Они устроились поудобнее, каждый – грызя свою травинку. Пак перевалился на бок, подпер голову локтем и продолжал:

– Помнится, первый раз я встретился с Виландом в один ненастный ноябрьский день на равнине Пэвенси…

– Пэвенси? Это там, за холмом? – спросил Дан, показывая на юг.

– Да; в те времена там были сплошные болота – вплоть до Хосбриджа и Хайдни. Я стоял на Сигнальной Горе (тогда она называлась Брунанбург), как вдруг увидел вдали желтоватое пожарище, какое бывает от горящих соломенных крыш, и отправился взглянуть, что там такое. Какие-то пираты – думаю, это были люди Пьёфна – жгли рыбацкую деревушку на побережье, и Виланд – здоровенный черный истукан, вырезанный из дерева, с янтарным ожерельем вокруг шеи – торчал из-за борта тридцатидвухвесельной ладьи, только что вытащенной на песок. Ну и холод же был! Корабль был весь увешан сосульками, весла обледенели, и лед сверкал на губах Виланда. Заметив меня, он сразу затянул длинную песню на своем языке – о том, как он будет править Англией и как дым от его алтарей будут вдыхать повсюду, от Линкольншира до острова Уайт. А мне-то что! Я видел слишком много богов, вторгавшихся в Старую Англию, чтобы переживать из-за этого. Я дал ему допеть до конца, покуда его воины жгли деревню, а потом сказал (не знаю, как мне это пришло в голову): «Кузнец богов! Настанут времена, когда ты будешь торговать своим ремеслом на придорожной поляне, и я это увижу».
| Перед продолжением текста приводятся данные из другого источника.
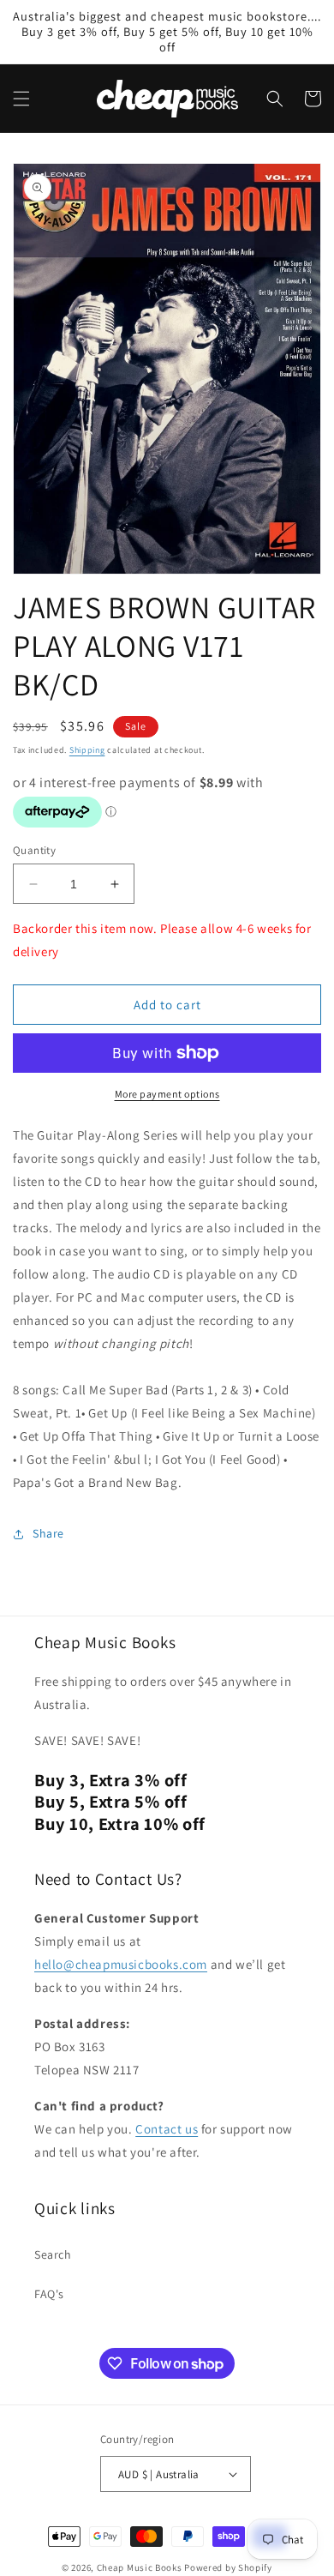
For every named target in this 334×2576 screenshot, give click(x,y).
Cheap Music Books (139, 2567)
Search (53, 2254)
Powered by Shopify (228, 2567)
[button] (21, 98)
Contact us (166, 2129)
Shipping (87, 749)
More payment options (167, 1093)
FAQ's (49, 2294)
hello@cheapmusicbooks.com (120, 1964)
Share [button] (48, 1533)
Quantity (34, 850)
– И что ответил Виланд? – спросила Уна. – Он рассвирепел?

– О да! Он выпучил глаза и стал ужасно ругаться, а я ушел, чтобы предупредить людей в других деревнях, дальше от берега. Но пираты все равно завоевали этот край, и на несколько веков Виланд сделался самым главным богом. Его храмы стояли повсюду – от Линкольншира до острова Уайт, – как он и похвалялся, и жертвы ему приносились грандиозные. Все же он предпочитал конские жертвы, а не людские – отдадим ему должное; но так или этак, я был уверен, что рано или поздно ему придется расстаться с величием, как и другим Старым Богам. Я дал ему достаточно времени – около тысячи лет, и когда этот срок истек, явился в его святилище возле Андувера, посмотреть, как там у него идут дела. Все вроде было на месте: и алтарь, и кумир, и жрецы, и прихожане, и все казались вполне довольными – кроме самого Виланда и жрецов. В прежние-то времена прихожане успевали натерпеться страху, пока жрецы не выберут жертву. Еще бы! И в этот раз смотрю: едва пропели молитву, как один из жрецов бросается в сторону, подтаскивает к алтарю какого-то человека и делает вид, что ударяет его по голове маленьким позолоченным топориком. А тот падает и притворяется умершим. Тут все закричали: «Жертва Виланду! Жертва Виланду!»

– А тому человеку и впрямь не сделали ничего плохого? – встревожилась Уна.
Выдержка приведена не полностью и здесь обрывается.